In the Doom 4 forum thread, what dates does the quoted article give for this year's QuakeCon?
* begin SOURCE TEXT *
# Doom 4



## Desmond (Jun 11, 2014)

The next Doom's teaser has surfaced. Therefore I think it's high time to start this thread.





> We already knew a new Doom game was incoming, thanks to Bethesda's promised beta access for pre-orderers of Wolfenstein: The New Order. Now we get a tiny CGI glimpse to further moisten our appetites, and the promise of more info to come.
> 
> The full reveal will take place in the only location an Id game's unveiling can: QuakeCon. The event, this year running from July 17 to July 20, promises a much more enlightening look at this latest trip to Hell.
> 
> For now then, sit back and bask in the unholy glow of the newly designed Cyberdemon.



Source : Doom teaser trailer promises QuakeCon reveal | PC Gamer

- - - Updated - - -

I think this is going to be similar to Doom 2 : Hell On Earth.


----------



## warfreak (Jun 11, 2014)

Wow! Such cyber! much demon! many amaze!


----------



## vickybat (Jun 11, 2014)

I have nostalgia towards Doom series, especially doom 3. Can't wait to play this.


----------



## rhitwick (Jun 11, 2014)

lol...

I read it "Dhoom 4" and was surprised to read "Bethesda" building it. Then I read the title again...properly.


----------



## sam_738844 (Jun 11, 2014)

rhitwick said:


> lol...
> 
> I read it "Dhoom 4" and was surprised to read "Bethesda" building it. Then I read the title again...properly.



You made me cry for a moment :'(

Doom, mother of all FPS horror, is coming back! it..itss baack! ii.itss coming folks...!!!


----------



## Piyush (Jun 11, 2014)

sam_738844 said:


> You made me cry for a moment :'(
> 
> Doom, mother of all FPS horror, is coming back! it..itss baack! ii.itss coming folks...!!!



I remember it playing 2nd time with cheats, just for fun. Enabled god mode. And voila!! the boss were given this god mode as well


----------



## Desmond (Jun 11, 2014)

The boss cannot die by conventional weapons. You have to use the soul cube.


----------



## Piyush (Jun 11, 2014)

Final boss?


----------



## Desmond (Jun 11, 2014)

Piyush said:


> Final boss?



Yes.

Specifically this guy : Cyberdemon (Doom 3) - The Doom Wikia - Doom, Doom 2, Doom 3, and more

- - - Updated - - -

Just as a reminder here are some of the (supposedly) Doom 4 concept art that leaked in 2012

*www.gameinformer.com/b/news/archive/2012/02/29/purported-doom-4-images-surface.aspx


----------



## Faun (Jun 11, 2014)
* end SOURCE TEXT *
* begin GIVEN ENTRIES *
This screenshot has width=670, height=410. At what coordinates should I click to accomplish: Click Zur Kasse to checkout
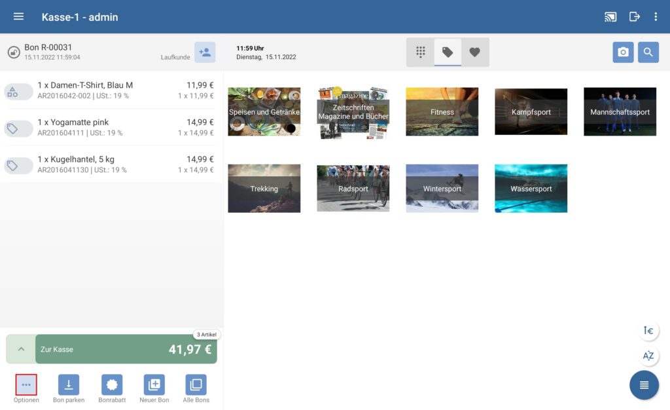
* end GIVEN ENTRIES *
* begin GIVEN ENTRIES *
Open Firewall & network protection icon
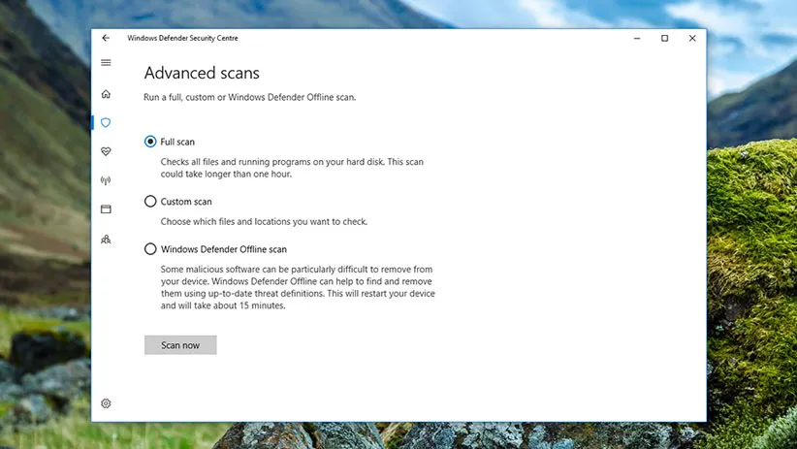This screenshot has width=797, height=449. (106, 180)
* end GIVEN ENTRIES *
**SOLUTION FOR THIS PROBLEM:** July 17 to July 20.